Abstract
Aim:
Pathologic sampling is essential for the diagnosis of peripheral lung tumors. In our study we examined a combination of CT-guided core-biopsies with rapid evaluation of imprint cytology with regard to diagnostic and cost efficiency.
Material and Methods:
Biopsy of a peripheral lung nodule was performed as core biopsy in local anesthesia under CT-guidance. Imprint cytology of the core biopsy specimen was used for rapid evaluation. The report times of the zytologic and histologic reports documented in the hospital information system were used for cost analysis.
Results:
91 patients received CT-guided biopsy for tumor diagnosis.

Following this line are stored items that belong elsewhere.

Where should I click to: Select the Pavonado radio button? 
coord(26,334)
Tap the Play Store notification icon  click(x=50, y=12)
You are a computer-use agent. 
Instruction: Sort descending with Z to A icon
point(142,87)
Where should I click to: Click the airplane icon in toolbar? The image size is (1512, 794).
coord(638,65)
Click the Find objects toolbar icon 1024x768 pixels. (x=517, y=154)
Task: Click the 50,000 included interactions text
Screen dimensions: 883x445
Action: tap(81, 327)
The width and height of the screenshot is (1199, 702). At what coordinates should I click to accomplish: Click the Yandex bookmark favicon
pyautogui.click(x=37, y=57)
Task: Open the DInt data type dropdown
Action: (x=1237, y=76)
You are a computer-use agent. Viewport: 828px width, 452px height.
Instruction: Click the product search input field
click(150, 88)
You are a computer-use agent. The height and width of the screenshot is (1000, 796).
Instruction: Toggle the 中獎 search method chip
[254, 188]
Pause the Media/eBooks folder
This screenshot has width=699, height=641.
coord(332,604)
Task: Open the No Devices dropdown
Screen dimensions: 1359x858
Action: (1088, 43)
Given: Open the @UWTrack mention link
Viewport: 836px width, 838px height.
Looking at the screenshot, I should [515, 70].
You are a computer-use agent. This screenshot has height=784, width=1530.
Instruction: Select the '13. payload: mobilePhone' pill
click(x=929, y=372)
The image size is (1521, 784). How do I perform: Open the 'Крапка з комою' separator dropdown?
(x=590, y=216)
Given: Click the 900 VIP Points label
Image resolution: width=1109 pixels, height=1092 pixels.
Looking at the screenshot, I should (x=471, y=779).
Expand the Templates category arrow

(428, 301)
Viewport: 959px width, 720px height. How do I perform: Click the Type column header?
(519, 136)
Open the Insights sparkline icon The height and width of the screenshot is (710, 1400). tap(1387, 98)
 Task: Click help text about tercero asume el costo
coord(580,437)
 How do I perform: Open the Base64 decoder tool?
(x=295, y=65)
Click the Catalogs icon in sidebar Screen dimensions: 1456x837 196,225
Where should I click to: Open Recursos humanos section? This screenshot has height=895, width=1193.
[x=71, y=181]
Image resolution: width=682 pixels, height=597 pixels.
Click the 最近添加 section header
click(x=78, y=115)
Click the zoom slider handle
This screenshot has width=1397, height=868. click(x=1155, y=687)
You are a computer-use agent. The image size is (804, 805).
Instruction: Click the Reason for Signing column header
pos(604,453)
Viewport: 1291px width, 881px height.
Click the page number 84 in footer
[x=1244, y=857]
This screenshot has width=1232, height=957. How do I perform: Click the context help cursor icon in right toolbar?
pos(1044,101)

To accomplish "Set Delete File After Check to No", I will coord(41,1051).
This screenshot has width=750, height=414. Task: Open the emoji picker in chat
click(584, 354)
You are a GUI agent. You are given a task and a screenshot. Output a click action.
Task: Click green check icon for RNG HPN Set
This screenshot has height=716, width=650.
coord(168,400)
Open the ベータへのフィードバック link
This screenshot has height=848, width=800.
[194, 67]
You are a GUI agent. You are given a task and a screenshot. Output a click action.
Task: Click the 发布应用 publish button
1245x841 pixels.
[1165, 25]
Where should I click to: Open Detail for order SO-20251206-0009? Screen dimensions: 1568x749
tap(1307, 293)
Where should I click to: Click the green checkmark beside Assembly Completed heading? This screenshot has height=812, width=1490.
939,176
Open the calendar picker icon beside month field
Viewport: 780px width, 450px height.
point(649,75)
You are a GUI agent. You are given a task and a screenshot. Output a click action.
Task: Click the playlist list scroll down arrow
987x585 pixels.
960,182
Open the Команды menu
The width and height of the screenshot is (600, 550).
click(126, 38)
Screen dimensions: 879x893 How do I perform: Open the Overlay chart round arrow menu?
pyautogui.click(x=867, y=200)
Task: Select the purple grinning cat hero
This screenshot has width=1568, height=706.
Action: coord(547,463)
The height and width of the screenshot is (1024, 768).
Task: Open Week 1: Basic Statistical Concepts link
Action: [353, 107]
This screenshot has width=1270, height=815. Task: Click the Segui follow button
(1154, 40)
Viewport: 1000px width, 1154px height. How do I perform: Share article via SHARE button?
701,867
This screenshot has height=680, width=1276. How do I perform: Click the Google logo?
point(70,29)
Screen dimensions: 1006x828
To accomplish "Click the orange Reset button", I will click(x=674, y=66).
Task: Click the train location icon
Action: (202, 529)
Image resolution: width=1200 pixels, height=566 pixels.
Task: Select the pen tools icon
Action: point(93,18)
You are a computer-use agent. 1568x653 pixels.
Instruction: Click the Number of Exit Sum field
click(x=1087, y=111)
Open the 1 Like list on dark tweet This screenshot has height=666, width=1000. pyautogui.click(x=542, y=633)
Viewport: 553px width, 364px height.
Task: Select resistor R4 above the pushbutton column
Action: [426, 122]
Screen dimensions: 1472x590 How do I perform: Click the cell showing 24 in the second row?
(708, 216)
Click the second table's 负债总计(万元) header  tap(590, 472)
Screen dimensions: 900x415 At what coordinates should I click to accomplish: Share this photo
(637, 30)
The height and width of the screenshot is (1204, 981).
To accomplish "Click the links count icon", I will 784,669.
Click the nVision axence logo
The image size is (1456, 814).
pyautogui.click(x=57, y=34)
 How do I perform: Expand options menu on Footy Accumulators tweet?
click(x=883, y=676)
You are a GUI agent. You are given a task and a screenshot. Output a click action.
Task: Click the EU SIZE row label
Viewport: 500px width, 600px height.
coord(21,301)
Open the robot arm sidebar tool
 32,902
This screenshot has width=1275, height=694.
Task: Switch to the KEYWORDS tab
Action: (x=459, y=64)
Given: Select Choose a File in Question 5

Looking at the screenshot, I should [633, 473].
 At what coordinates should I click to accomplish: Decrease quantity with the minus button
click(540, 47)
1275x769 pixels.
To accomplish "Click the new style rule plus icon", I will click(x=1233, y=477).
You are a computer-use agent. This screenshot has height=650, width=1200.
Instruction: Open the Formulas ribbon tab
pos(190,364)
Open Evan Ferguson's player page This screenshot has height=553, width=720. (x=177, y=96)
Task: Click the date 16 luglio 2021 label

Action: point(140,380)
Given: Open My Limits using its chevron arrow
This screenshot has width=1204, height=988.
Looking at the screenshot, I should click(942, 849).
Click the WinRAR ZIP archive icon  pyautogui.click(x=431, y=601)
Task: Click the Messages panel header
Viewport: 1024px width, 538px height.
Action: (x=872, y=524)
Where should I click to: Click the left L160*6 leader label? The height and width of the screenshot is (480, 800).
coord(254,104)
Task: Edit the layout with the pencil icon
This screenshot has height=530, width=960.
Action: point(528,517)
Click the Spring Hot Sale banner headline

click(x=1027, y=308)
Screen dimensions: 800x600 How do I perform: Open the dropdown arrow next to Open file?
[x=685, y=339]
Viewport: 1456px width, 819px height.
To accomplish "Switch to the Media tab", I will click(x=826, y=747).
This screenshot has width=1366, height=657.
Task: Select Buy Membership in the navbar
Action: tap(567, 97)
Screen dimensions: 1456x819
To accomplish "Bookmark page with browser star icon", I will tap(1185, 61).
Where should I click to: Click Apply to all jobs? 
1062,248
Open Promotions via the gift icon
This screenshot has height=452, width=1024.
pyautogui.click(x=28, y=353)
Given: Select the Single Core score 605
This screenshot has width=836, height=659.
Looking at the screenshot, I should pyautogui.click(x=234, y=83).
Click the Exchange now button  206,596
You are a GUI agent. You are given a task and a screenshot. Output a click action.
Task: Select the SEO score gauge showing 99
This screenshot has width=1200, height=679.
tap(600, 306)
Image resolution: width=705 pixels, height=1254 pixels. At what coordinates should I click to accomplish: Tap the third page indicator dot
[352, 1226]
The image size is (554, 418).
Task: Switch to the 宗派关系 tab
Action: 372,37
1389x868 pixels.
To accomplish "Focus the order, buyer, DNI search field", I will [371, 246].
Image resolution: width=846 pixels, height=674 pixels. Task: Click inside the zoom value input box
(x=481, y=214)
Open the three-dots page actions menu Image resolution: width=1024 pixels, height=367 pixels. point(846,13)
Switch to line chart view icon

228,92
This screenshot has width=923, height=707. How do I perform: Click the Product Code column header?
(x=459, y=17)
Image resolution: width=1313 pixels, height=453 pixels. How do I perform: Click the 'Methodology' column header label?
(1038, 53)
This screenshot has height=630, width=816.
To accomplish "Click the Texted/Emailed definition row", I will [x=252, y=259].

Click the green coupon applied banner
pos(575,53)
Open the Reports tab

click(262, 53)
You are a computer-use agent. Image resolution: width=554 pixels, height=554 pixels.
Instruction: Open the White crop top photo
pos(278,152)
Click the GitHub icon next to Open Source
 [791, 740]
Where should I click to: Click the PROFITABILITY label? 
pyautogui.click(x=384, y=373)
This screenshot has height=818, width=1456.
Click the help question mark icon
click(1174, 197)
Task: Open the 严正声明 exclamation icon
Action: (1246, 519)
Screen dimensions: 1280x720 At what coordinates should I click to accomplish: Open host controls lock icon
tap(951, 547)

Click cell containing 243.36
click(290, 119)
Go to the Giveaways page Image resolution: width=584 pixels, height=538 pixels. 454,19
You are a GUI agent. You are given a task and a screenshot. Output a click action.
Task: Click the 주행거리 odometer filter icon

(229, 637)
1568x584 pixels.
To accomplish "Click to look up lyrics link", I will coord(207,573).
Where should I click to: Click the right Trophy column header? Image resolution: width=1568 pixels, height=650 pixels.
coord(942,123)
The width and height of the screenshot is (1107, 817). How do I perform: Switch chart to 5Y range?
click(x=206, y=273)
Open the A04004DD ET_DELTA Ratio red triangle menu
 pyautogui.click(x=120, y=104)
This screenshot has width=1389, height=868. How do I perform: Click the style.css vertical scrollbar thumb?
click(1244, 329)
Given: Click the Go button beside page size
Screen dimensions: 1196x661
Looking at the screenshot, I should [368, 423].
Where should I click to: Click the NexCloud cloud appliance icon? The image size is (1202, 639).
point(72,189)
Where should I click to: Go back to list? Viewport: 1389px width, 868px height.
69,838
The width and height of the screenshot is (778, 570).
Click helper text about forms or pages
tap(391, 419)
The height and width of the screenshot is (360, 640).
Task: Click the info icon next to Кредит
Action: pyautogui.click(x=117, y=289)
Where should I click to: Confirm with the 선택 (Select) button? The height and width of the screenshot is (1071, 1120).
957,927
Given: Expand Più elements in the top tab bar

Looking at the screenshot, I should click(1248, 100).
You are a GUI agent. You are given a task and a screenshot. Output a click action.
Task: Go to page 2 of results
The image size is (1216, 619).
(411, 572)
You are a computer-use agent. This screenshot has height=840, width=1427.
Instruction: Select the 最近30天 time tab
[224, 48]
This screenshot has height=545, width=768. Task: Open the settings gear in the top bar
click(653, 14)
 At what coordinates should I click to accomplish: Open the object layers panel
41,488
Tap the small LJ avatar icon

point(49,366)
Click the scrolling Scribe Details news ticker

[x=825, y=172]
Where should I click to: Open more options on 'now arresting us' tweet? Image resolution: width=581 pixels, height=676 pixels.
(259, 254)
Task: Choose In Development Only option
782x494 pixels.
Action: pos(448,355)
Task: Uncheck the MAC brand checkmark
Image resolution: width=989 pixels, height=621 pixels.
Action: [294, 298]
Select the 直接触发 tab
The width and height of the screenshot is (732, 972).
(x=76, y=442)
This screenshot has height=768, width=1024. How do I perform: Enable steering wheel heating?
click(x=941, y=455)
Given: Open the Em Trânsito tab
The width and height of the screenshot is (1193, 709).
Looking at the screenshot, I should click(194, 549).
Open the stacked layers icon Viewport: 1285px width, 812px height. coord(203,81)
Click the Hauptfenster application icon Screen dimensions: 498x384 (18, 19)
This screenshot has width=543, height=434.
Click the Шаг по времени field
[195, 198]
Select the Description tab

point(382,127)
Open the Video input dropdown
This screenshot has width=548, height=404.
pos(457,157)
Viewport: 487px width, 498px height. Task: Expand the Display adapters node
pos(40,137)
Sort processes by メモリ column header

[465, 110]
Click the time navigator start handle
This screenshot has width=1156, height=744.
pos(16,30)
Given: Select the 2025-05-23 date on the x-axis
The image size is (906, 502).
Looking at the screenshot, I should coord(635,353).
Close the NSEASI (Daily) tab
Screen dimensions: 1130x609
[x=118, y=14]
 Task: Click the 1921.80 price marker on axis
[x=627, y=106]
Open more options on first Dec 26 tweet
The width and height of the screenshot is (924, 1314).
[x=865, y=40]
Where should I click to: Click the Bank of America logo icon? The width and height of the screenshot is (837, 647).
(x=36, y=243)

In addition to core imprint cytology was performed for rapid evaluation biopsy in 58 cases. In 45/58 cases the cytological diagnosis was received in less than 60 minutes (mean 7:30h, median 48 min). The mean time to histological report was 52:30 h. The combination of core biopsy and imprint cytology enabled a correct diagnosis in all cases (11 benign nodules, 47 malignancies). In two cases the imprint cytology was false negative resulting in 96% sensitivity and 96,5% accuracy. There were 12 major complications: 11 chest tubes for pneumothorax, 1 bleeding requiring bronchoscopy.
The calculated costs for a core biopsy alone were documented with 54,30 Euro. The additional imprint cytology was calculated with another 21,07 Euro. The reduced time to diagnosis allowed for cost savings of 890 Euro.
Conclusion:
The combination of CT-guided core biopsy and imprint cytology enables a fast and very reliable tumor diagnosis and can save costs in the diagnostic work up of patients with peripheral lung nodules.